Do not confuse re.search() with re.match(). Both functions do exactly the same, with the important distinction that re.search() will attempt the pattern throughout the string, until it finds a match. re.match() on the other hand, only attempts the pattern at the very start of the string. Basically, re.match("regex", subject) is the same as re.search("\Aregex", subject). Note that re.match() does not require the regex to match the entire string. re.match("a", "ab") will succeed.

Python 3.4 adds a new re.fullmatch() function. This function only returns a Match object if the regex matches the string entirely. Otherwise it returns None. re.fullmatch("regex", subject) is the same as re.search("\Aregex\Z", subject). This is useful for validating user input. If subject is an empty string then fullmatch() evaluates to True for any regex that can find a zero-length match.

To get all matches from a string, call re.findall(regex, subject). This will return an array of all non-overlapping regex matches in the string. “Non-overlapping” means that the string is searched through from left to right, and the next match attempt starts beyond the previous match. If the regex contains one or more capturing groups, re.findall() returns an array of tuples, with each tuple containing text matched by all the capturing groups. The overall regex match is not included in the tuple, unless you place the entire regex inside a capturing group.

More efficient than re.findall() is re.finditer(regex, subject). It returns an iterator that enables you to loop over the regex matches in the subject string: for m in re.finditer(regex, subject). The for-loop variable m is a Match object with the details of the current match.

Unlike re.search() and re.match(), re.findall() and re.finditer() do not support an optional third parameter with regex matching flags. Instead, you can use global mode modifiers at the start of the regex. E.g. “(?i)regex” matches regex case insensitively.
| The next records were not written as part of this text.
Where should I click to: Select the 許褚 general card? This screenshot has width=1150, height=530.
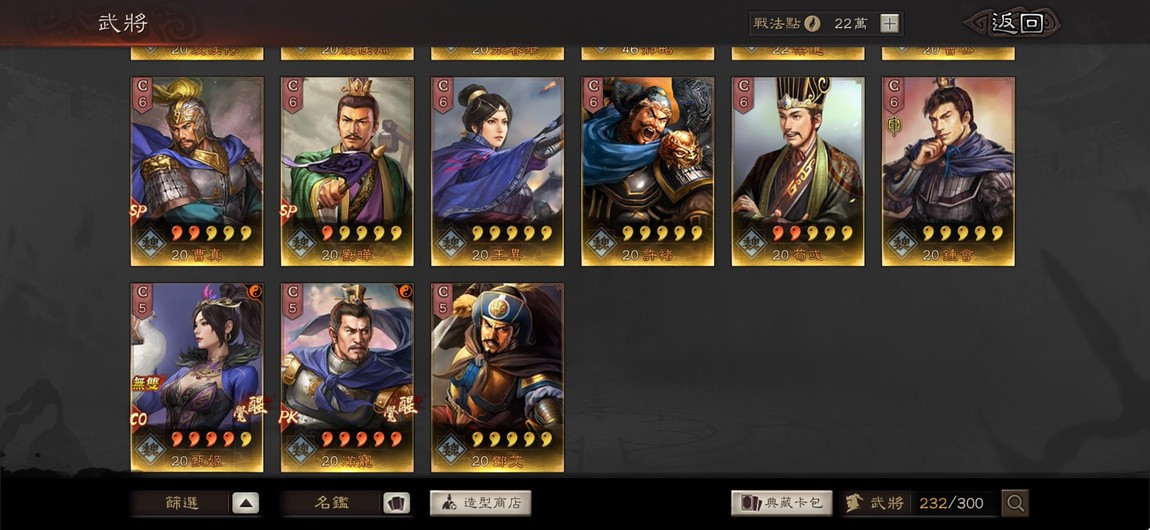648,172
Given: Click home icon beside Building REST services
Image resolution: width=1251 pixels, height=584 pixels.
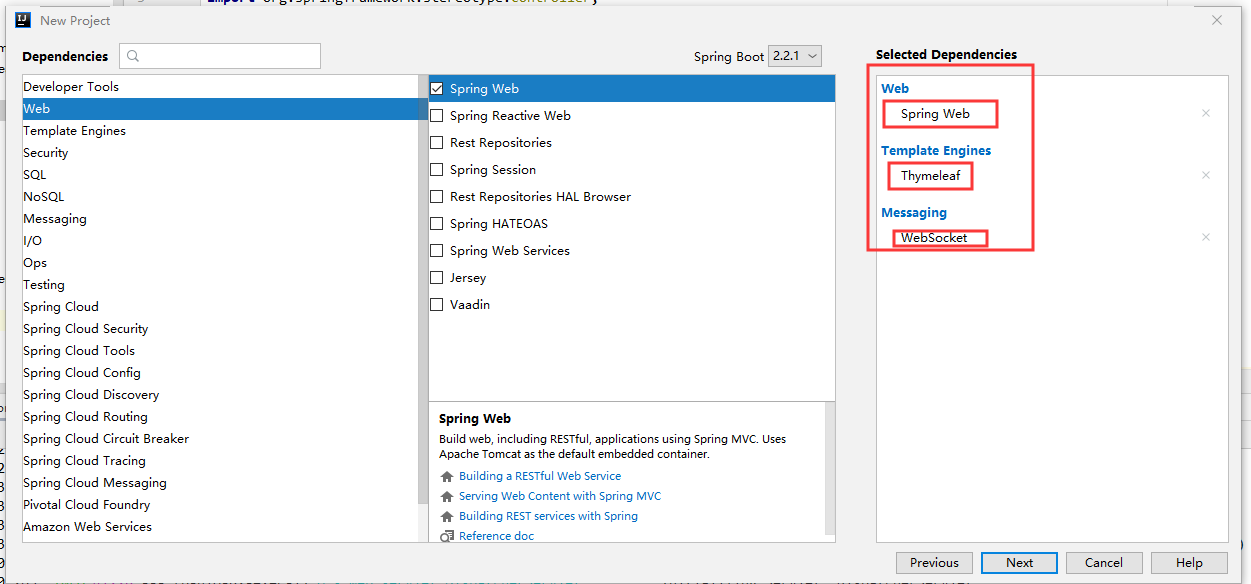Looking at the screenshot, I should (x=447, y=517).
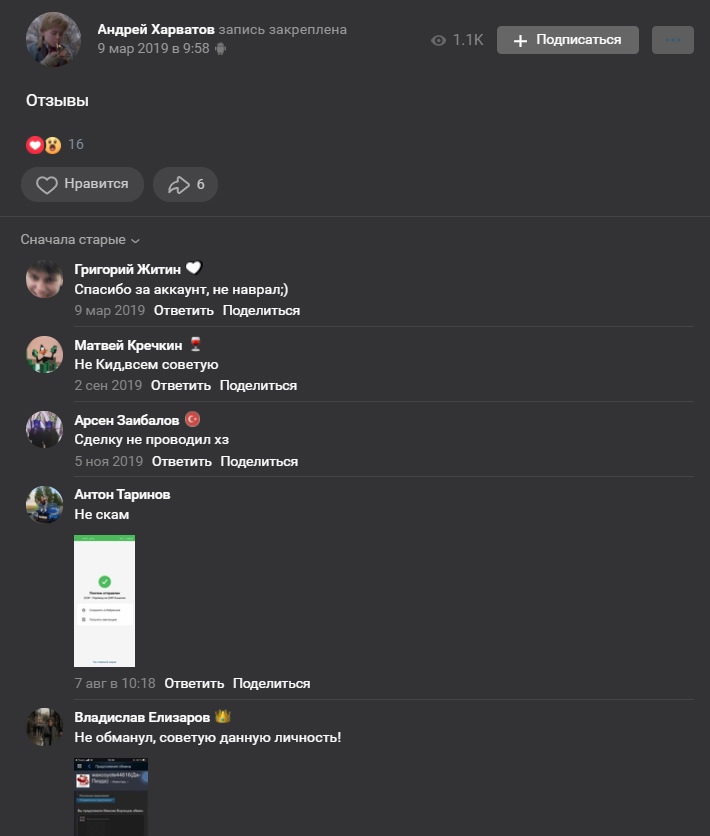This screenshot has width=710, height=836.
Task: Share Матвей Кречкин's comment via Поделиться
Action: click(x=259, y=385)
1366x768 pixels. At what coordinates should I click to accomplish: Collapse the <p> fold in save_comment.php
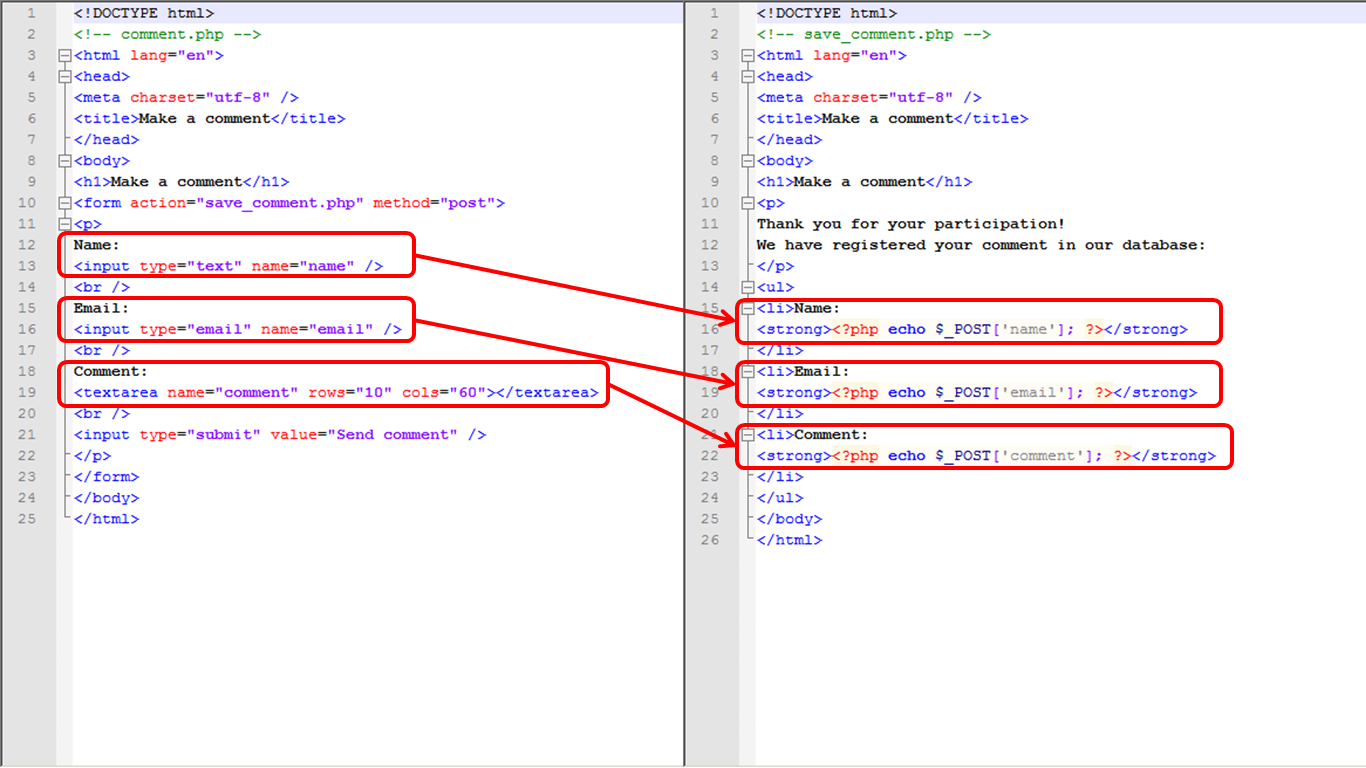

Strings, Backslashes and Regular Expressions

The backslash is a metacharacter in regular expressions. It is used to escape other metacharacters. The regex \\ matches a single backslash. \d is a single token matching a digit.

Python strings also use the backslash to escape characters. The above regexes are written as Python strings as "\\\\" and "\\d". Confusing indeed.

Fortunately, Python also has “raw strings” which do not apply special treatment to backslashes. As raw strings, the above regexes become r"\\" and r"\d". The only limitation of using raw strings is that the delimiter you’re using for the string must not appear in the regular expression, as raw strings do not offer a means to escape it.

You can use \n and \t in raw strings. Though raw strings do not support these escapes, the regular expression engine does. The end result is the same.

Unicode

Prior to Python 3.3, Python’s re module did not support any Unicode regular expression tokens. Python Unicode strings, however, have always supported the \uFFFF notation. Python’s re module can use Unicode strings. So you could pass the Unicode string u"\u00E0\\d" to the re module to match à followed by a digit. The backslash for \d was escaped, while the one for \u was not. That’s because \d is a regular expression token, and a regular expression backslash needs to be escaped. \u00E0 is a Python string token that shouldn’t be escaped. The string u"\u00E0\\d" is seen by the regular expression engine as à\d.

If you did put another backslash in front of the \u, the regex engine would see \u00E0\d. If you use this regex with Python 3.2 or earlier, it will match the literal text u00E0 followed by a digit instead.

To avoid any confusion about whether backslashes need to be escaped, just use Unicode raw strings like ur"\u00E0\d". Then backslashes don’t need to be escaped. Python does interpret Unicode escapes in raw strings.

In Python 3.0 and later, strings are Unicode by default. So the u prefix shown in the above samples is no longer necessary. Python 3.3 also adds support for the \uFFFF notation to the regular expression engine. So in Python 3.3, you can use the string "\\u00E0\\d" to pass the regex \u00E0\d which will match something like à0.

Search and Replace

re.sub(regex, replacement, subject) performs a search-and-replace across subject, replacing all matches of regex in subject with replacement. The result is returned by the sub() function. The subject string you pass is not modified.

If the regex has capturing groups, you can use the text matched by the part of the regex inside the capturing group. To substitute the text from the third group, insert \3 into the replacement string. If you want to use the text of the third group followed by a literal three as the replacement, use \g<3>3. \33 is interpreted as the 33rd group. It is an error if there are fewer than 33 groups. If you used named capturing groups, you can use them in the replacement text with \g<name>.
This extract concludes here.